Tuesday, October 11, 2005

All Tragedy is Local

That adaptation of Tip O'Neil's famous line "All politics is local" is what I thought of this weekend. While the Gulf Coast is still reeling and recovering from the recent hurricane disasters, Central America is still counting its' dead from the recent hurricane in that region, and even as we learned of the horrific earthquake in northern Pakistan killing tens of thousands, all eyes in upstate New York remained fixed on Lake George.

The tragic boating accident, for those who don't know, involved a relatively small tour boat which had 48 mostly elderly passengers. The boat hit a wake and rocked, and the passengers were sent to one side, which resulted in the boat capsizing and sinking.
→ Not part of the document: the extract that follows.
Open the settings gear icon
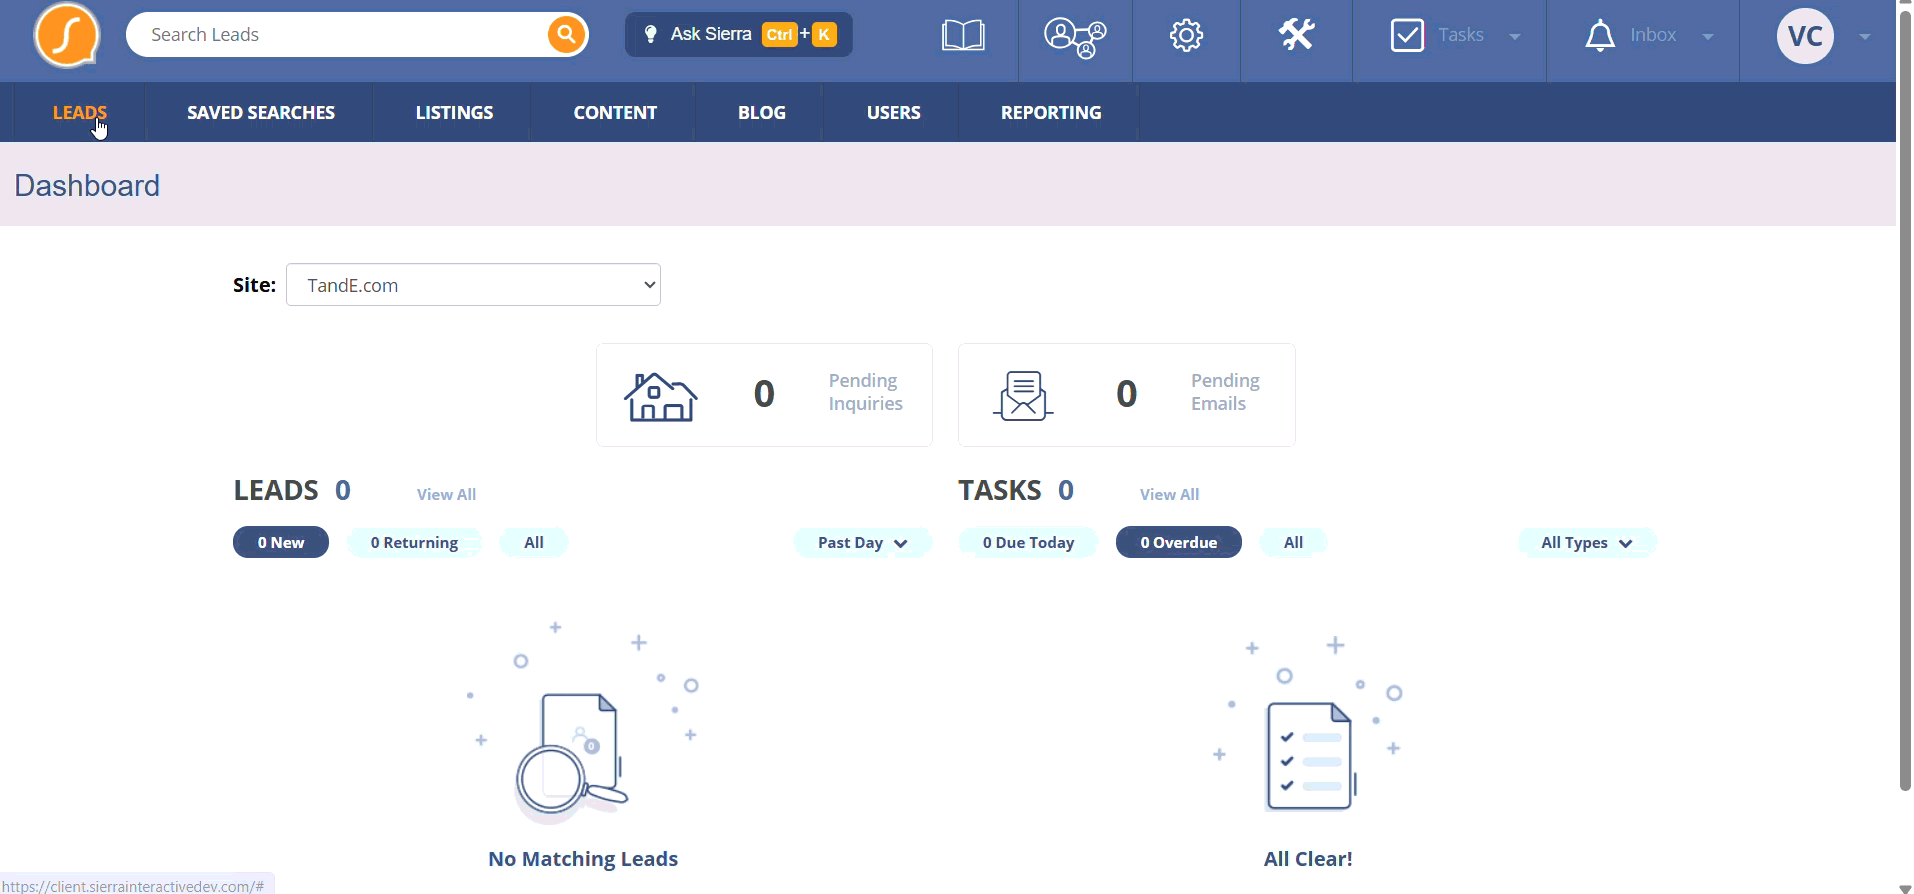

There were a host of failures - the boat was short a crew member (meaning one, rather than two), nobody was wearing life jackets, the boat was modified considerably from original design which made it quite top-heavy, and so on. Of course, many of these things are basic problems with lake tours - people want a nice view with shade, and don't want to wear lifejackets. Nonetheless, the tragic image of 20 eldery people, many in wheelchairs, drowning helplessly is tragic and heartbreaking.

My wife is from Glens Falls, which is a small city about 15 minutes south of Lake George. Her retired parents still live there, and we go to visit to help them out whenever we can. While her parents don't know any of the victims, they know many in the area and are naturally drawn by age and similar fragility to those who suffered losses. So for the weekend we went through many discussions about the tragedy, turning to the earthquake only as we left New York.

As we returned home, we learned that much of our own region had undergone many inches of rain, and that a large area in southwestern New Hampshire had massive flooding. We were lucky that we hadn't had such problems in our area, but due to the proximity felt great empathy for those who had lost homes and been injured.

So when the week began, we gave most of our charitable support ... to the people in New Hampshire. Sure, we did what we could for those suffering from the massive earthquake, but as the old saying goes, all tragedy is local.